This weekend, I cleaned out my closet, which is why AT THIS VERY MOMENT there is a huge pile of clothes on my bedroom floor. Like I do with most household projects, I got bored about halfway through and could barely finish putting everything back on hangers and hanging it all back in my closet in the correct order. Pants are separated by color and type. Khakis, black pants, jeans, capris. Sweaters are neatly folded and placed on the closet shelf. Tops are separated by sleeve length. And occasion. You can't have short-sleeve t-shirts hanging next to long-sleeved, button-down silky shirts. I know most people don't have t-shirts hanging in their closet, but I have not progressed to cleaning out my dresser and there is really no more room in those drawers to be shoving anything. And hanging t-shirts in my closet is a step up from my usual brand of storing recently-washed clothing, which is keeping it in the laundry basket (sometimes even folded!) until I wear it again.
Back to the huge pile of clothes. By the time I got everything arranged in my closet, something that took much longer than I thought it would, I didn't have the energy to sit on the floor and neatly fold the clothing I had decided to get rid of. So it's still sitting there. Yesterday Phoebe tried to use it for a bed, but as she was kneading a pair of jeans the pile kind of toppled over and she was forced to run away and hide under the bed. What a pussy.
This is one of those entries that I have just completely lost interest in so it would probably be smart to just delete it, because if I don't want to write it, who will want to read it? No one. Except maybe someone suffering from insomnia.

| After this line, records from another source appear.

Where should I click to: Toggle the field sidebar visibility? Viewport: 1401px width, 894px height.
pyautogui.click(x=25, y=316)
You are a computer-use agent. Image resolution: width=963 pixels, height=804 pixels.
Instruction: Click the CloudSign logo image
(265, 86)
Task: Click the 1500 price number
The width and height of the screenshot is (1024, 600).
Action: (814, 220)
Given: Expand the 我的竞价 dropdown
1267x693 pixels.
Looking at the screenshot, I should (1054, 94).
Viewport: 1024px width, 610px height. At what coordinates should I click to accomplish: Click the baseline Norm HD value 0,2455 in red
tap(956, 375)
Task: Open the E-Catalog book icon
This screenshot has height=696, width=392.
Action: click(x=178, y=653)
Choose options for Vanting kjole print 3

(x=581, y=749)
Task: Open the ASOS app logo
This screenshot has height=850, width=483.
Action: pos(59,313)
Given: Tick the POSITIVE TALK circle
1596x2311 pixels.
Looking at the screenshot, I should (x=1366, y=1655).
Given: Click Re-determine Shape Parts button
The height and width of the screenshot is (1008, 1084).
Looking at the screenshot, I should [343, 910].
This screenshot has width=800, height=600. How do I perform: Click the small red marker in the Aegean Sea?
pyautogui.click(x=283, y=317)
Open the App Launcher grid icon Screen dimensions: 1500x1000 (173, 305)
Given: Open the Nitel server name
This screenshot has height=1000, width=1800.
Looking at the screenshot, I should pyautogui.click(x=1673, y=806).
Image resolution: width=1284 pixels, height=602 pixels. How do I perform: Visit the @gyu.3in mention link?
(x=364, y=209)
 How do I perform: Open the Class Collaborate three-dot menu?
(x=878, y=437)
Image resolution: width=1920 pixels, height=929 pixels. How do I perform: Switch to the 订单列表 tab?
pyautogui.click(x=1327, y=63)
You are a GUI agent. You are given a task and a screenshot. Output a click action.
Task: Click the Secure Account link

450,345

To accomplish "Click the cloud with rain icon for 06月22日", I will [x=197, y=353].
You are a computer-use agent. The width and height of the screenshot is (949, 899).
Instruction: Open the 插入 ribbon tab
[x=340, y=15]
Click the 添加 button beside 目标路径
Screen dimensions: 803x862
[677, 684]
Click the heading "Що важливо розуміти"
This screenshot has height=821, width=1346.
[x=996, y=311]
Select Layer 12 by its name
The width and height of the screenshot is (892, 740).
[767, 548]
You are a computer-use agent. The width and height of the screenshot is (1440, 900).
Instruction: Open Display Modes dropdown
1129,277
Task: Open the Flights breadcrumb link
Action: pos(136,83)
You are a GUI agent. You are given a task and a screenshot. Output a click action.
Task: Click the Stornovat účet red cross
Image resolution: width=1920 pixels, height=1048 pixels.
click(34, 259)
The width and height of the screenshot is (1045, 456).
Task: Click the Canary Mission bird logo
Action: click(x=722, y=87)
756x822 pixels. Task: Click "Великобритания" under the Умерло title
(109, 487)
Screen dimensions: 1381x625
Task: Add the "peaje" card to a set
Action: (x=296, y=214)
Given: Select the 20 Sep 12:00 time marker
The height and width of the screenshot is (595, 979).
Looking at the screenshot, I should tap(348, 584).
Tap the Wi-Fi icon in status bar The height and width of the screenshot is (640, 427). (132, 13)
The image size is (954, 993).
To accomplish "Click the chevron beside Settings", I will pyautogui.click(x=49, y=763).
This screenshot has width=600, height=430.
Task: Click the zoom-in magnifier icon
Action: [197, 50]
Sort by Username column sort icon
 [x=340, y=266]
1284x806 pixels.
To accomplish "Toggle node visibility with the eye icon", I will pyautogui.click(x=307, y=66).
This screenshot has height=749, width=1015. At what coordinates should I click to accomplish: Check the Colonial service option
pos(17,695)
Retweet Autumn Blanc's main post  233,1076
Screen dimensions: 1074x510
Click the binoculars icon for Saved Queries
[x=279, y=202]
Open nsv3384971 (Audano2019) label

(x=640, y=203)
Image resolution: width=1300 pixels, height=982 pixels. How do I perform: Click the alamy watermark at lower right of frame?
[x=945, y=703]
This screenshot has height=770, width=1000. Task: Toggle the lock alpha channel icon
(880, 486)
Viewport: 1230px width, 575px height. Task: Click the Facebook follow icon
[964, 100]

Oh wait. So, one of my new year's resolutions was to submit at least three things for publication. If I don't procrastinate (ha!), I may fulfill one third of this resolution. The Dayton Daily News is having a short story and poetry contest and entries are due by March 1st. That gives me over a month to write at least one short story (you're allowed to submit two). I don't think I'll even attempt poetry because I have always been poetry's bitch and I don't feel like getting spanked. I told my parents I might submit this story I wrote in college, about this guy who shows up on his brother's doorstep late one night, borrows a shovel, asks the brother to go on an errand with him, drives out to a secluded area in the woods, makes his brother dig a hole and then shoots and buries him. Sorry to ruin the ending. I changed my mind based on the weird looks I got from my parents. I don't think Dayton is ready for my warped mind.